*as delineated by its current international and state boundaries


1800 — Mount St. Helens (Washington)  The eruption was seen by Native Americans. Oral tradition of NE Washington tribes noted many people starved to death the winter following the eruption.


1812 — Augustine Volcano (Alaska)  Augustine has had six significant eruptions: 1812, 1883–1884, 1935, 1963–1964, 1976, and 1986. The 1883 eruption produced a tsunami.


1825 — Isanotski Peaks (Alaska)  Also known as Isanotski Volcano, locally as “Ragged Jack,” is a multi-peaked mountain on Unimak Island, the easternmost Aleutian Island. Other eruptions occurred in the 1940s.


1912 — Novarupta (Alaska)  Newly formed volcano in that year, located on the Alaska Peninsula on a slope of Trident Volcano in Katmai National Park and Preserve. Largest volcanic eruption of the 20th century; Novarupta released 30 times the volume of magma of the 1980 eruption of Mount St. Helens.


1915 — Lassen Peak (California)  First volcano in the Cascades Volcanic Arc heading northwards, possibly the first volcanic eruption recorded using motion picture camera. Pyroclastic flows caused massive fires and evidence of the eruption still present (as of 2020) in form of charred trees and unusual tree growth patterns. It is now Lassen Volcanic National Park.


1931 — Mount Aniakchak (Alaska)  Located in the Aleutian Range, the pre-existing mountain collapsed in a major eruption forming a six-mile diameter caldera.


1953 — Mount Spurr (Alaska)  A stratovolcano in the Aleutian Arc of Alaska named after USGS geologist and explorer Josiah Edward Spurr (who led an expedition to the area in 1898). The mountain is known aboriginally by the Dena’ina Athabascan name K’idazq’eni, literally “that which is burning inside.”


1976 — Augustine Volcano (Alaska)  [See 1812 reference]


1980 — Mount St. Helens (Washington)  Most deadly and economically destructive volcanic eruption in US history. Ash from the eruption reached into Montana. Large forest fire resulted from one of the 17 pyroclastic flows. The sound of eruption could be heard 700 miles away; an entire flank of the mountain collapsed. Also notable was the extremely large lahar that flooded the banks of the Toutle River and destroyed bridges. [See 1800 reference]

Read more at “When the sky fell.”


1981 — North Pagan ([Commonwealth of] Northern Mariana Islands)  Pagan is a volcanic island in the Marianas archipelago in the northwest Pacific Ocean The island has been largely uninhabited ever since most of the residents were evacuated due to volcanic eruptions in 1981.


1986 — Augustine Volcano (Alaska)  [See 1812 reference]

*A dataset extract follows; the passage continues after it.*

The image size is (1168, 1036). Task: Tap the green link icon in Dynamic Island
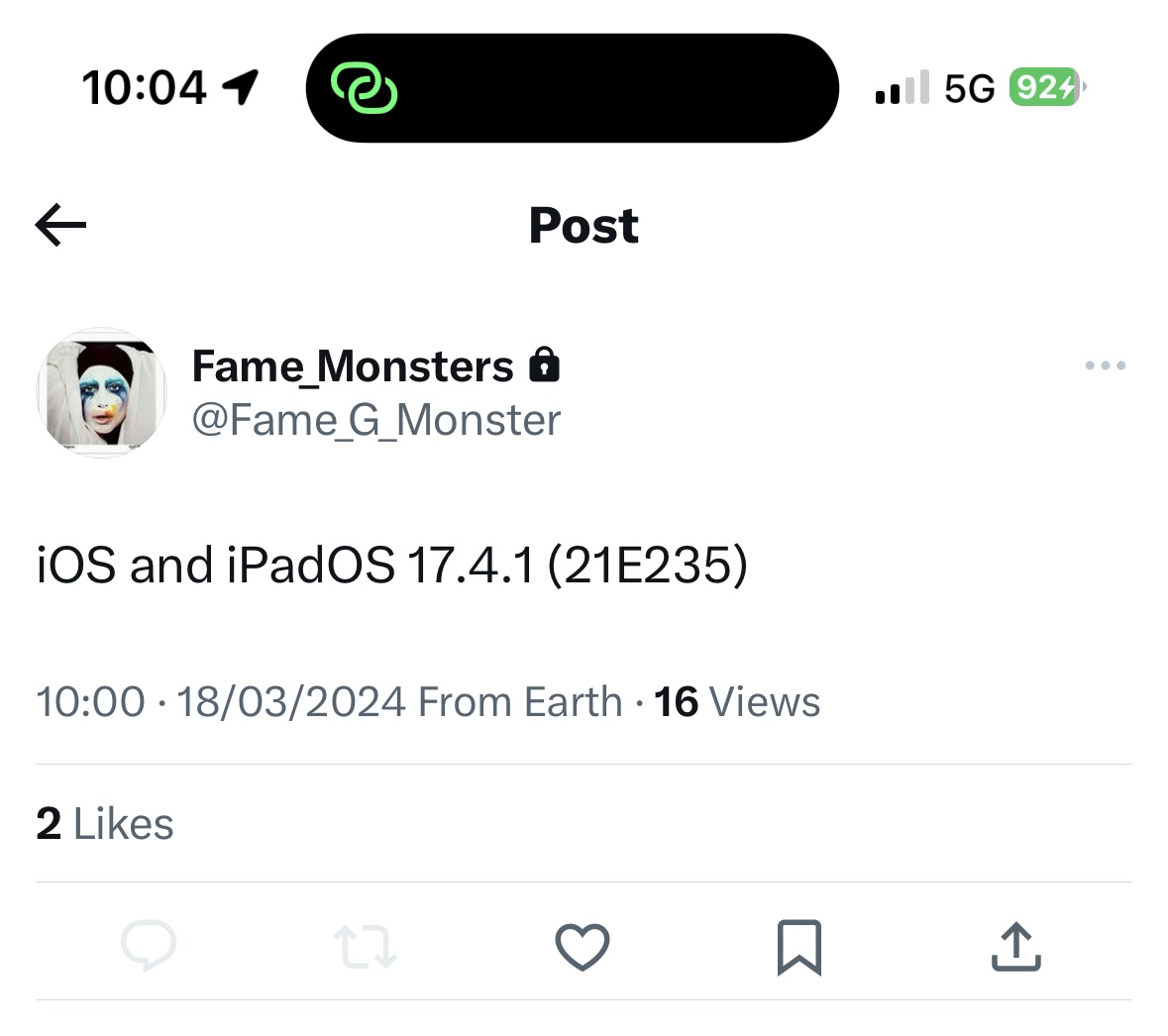coord(364,88)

1989–1990 — Mount Redoubt (Alaska)  Second costliest volcanic eruption in United States history. Caused engine failure of all four engines on KLM Flight 867 after it flew through the ash cloud. After falling 14,000 the crew managed to restart engines and safely land in Anchorage.


1992 — Mount Spurr (Alaska)  [See 1953 reference]

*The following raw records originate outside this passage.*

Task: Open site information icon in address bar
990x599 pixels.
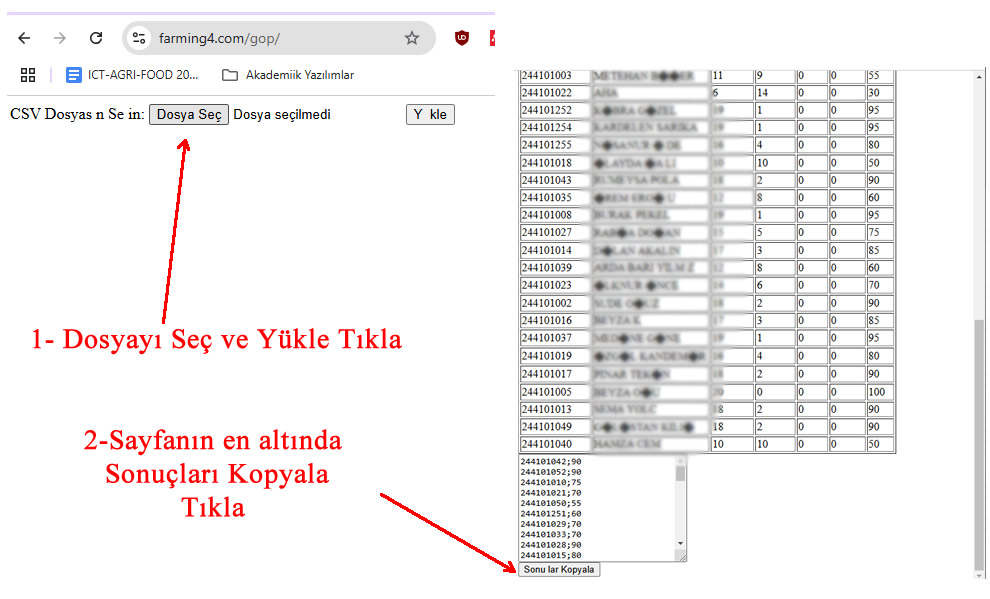Action: pyautogui.click(x=140, y=38)
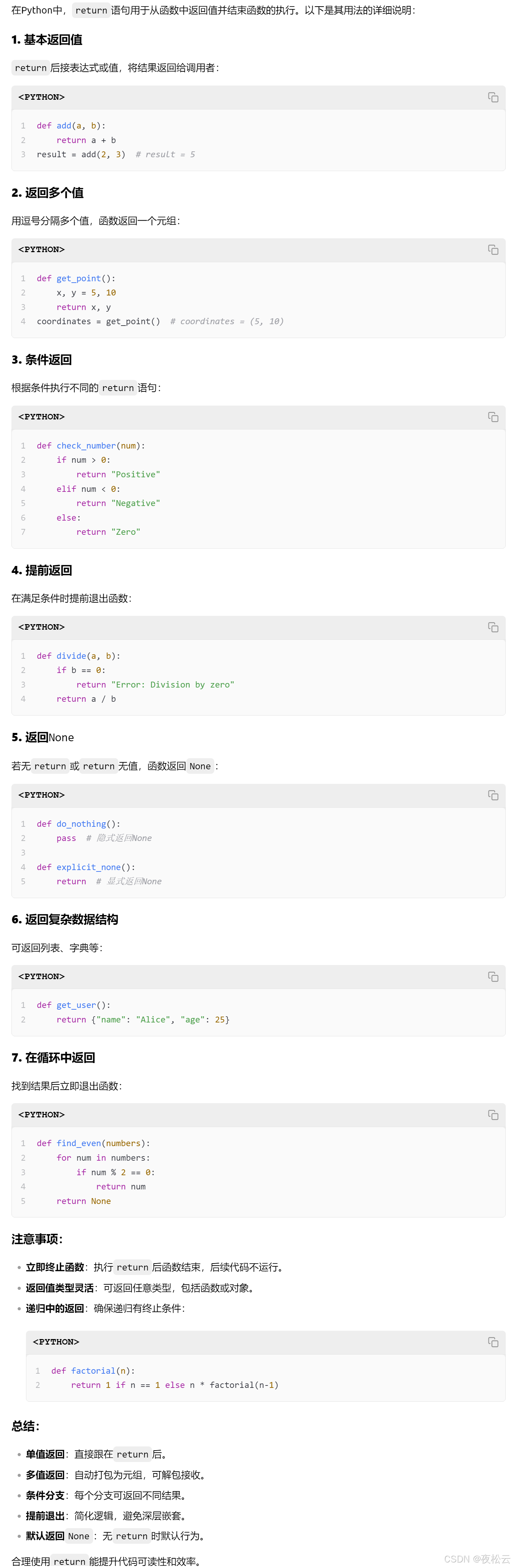Click the inline 'None' code tag in summary

79,1536
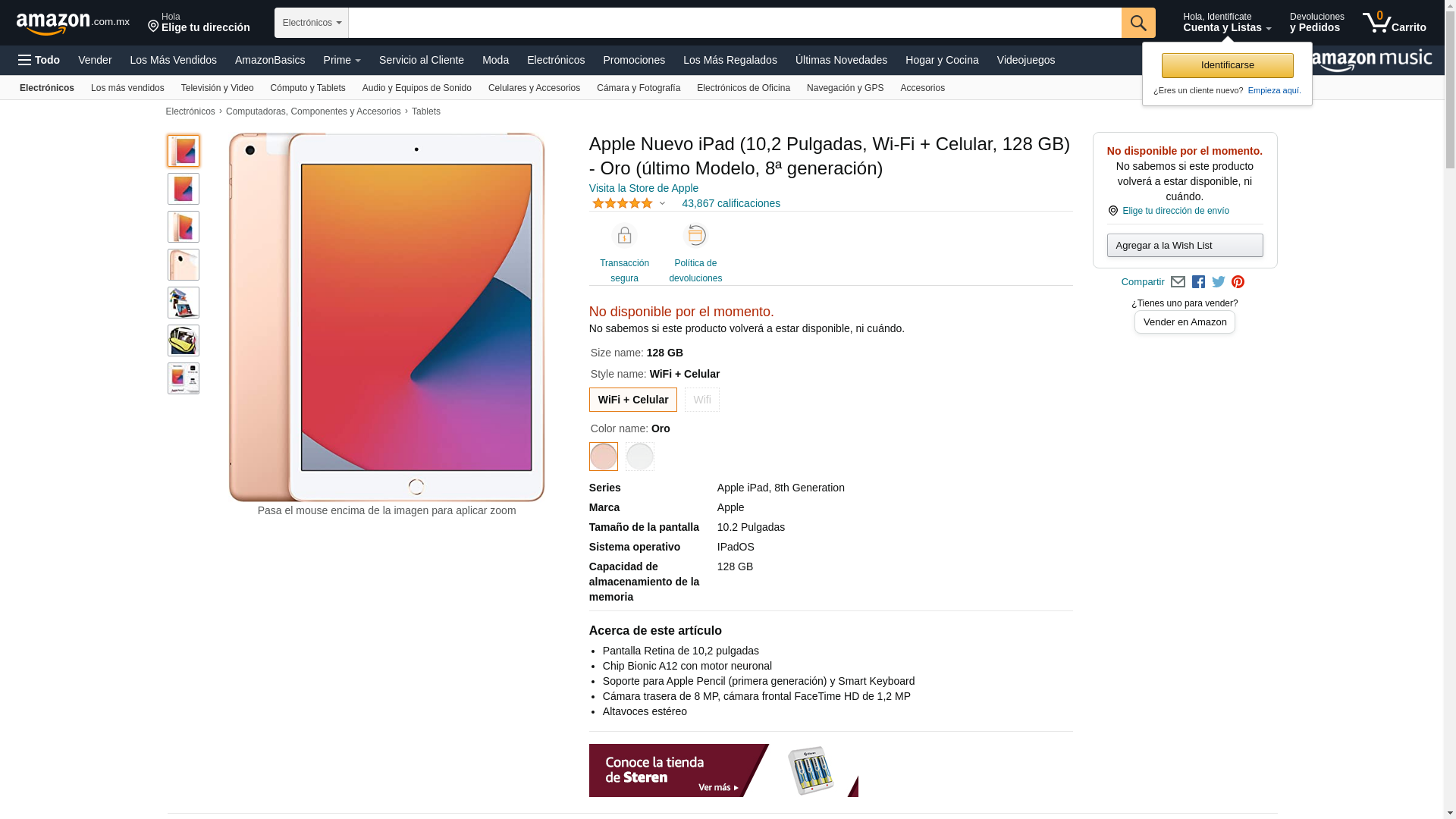This screenshot has height=819, width=1456.
Task: Select the Oro gold color swatch
Action: (604, 457)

2008 — Mount Okmok (Alaska)  Mount Okmok the highest point on the rim of Okmok Caldera on the northeastern part of Umnak Island in the eastern Aleutian Islands.


2008 — Kasatochi Volcano (Alaska)  Also known as Kasatochi Island, it is an active stratovolcano and part of the Andreanof Islands subgroup of the Aleutian Islands.


Note: While Hawaii has several active volcanos and ones currently erupting, they are not considered large eruptions by VEI comparison and most of their damage is done by lava flows. Mauna Loa, the largest volcano on earth, has erupted 33 times since 1843.